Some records
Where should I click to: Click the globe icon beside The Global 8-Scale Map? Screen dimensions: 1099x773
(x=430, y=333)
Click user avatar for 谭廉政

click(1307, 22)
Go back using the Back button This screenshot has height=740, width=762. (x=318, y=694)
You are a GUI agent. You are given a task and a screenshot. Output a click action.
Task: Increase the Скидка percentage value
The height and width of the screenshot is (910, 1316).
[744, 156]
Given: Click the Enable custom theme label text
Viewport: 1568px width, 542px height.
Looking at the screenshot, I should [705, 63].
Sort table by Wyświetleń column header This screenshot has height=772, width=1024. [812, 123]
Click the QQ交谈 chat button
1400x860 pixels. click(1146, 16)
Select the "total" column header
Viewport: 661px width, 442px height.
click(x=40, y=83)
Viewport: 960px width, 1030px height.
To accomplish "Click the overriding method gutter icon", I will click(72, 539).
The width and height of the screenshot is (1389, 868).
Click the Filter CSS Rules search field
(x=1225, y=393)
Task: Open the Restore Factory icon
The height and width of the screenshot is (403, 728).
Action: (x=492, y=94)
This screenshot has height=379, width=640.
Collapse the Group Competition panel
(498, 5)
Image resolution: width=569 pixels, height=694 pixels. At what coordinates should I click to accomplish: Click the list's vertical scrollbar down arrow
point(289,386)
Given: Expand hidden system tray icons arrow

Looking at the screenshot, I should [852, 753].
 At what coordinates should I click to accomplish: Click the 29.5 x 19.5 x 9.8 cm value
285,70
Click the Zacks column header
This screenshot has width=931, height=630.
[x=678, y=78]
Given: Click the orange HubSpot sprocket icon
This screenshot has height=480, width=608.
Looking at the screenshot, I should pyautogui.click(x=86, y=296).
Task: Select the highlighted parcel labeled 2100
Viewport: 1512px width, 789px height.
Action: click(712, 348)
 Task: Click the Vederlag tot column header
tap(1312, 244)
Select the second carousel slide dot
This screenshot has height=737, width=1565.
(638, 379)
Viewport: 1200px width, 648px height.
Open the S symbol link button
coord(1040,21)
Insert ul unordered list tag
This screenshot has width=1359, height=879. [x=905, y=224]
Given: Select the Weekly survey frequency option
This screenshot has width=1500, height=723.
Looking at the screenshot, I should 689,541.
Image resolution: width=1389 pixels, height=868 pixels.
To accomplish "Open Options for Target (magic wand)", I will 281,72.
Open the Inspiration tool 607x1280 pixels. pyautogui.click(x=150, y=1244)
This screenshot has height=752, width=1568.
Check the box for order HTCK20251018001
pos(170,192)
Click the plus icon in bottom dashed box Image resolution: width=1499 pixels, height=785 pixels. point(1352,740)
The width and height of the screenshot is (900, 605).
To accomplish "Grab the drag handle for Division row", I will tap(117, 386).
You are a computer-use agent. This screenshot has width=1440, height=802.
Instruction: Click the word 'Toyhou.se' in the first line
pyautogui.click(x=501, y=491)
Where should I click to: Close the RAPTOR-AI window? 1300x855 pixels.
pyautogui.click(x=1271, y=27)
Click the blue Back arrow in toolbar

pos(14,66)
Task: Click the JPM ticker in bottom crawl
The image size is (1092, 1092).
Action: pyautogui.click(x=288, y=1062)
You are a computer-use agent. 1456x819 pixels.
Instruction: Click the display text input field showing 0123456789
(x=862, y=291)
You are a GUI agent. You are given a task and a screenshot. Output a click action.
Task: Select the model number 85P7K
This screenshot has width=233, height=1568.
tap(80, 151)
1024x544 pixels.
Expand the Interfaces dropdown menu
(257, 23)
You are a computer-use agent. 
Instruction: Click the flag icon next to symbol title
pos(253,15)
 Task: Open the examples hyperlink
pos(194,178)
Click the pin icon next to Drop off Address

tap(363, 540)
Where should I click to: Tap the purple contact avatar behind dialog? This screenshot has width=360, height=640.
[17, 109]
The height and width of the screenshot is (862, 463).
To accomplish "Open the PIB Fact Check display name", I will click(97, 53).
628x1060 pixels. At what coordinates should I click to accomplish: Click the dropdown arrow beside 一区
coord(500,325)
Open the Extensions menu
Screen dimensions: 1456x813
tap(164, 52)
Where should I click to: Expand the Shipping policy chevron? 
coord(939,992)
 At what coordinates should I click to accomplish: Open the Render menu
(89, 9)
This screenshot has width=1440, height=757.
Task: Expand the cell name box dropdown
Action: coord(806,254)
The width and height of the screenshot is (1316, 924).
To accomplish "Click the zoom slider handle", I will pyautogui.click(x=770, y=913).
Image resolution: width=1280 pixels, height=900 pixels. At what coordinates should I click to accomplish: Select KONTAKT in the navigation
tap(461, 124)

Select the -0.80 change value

→ **What is needed**:
Repeat the lines of the records exactly, beginning at the line that contains "Task: Select the highlighted" and stopping after the line that contains "This screenshot has width=1359, height=879.".

→ **Result for this exercise**:
Task: Select the highlighted parcel labeled 2100
Viewport: 1512px width, 789px height.
Action: click(712, 348)
 Task: Click the Vederlag tot column header
tap(1312, 244)
Select the second carousel slide dot
This screenshot has height=737, width=1565.
(638, 379)
Viewport: 1200px width, 648px height.
Open the S symbol link button
coord(1040,21)
Insert ul unordered list tag
This screenshot has width=1359, height=879. [x=905, y=224]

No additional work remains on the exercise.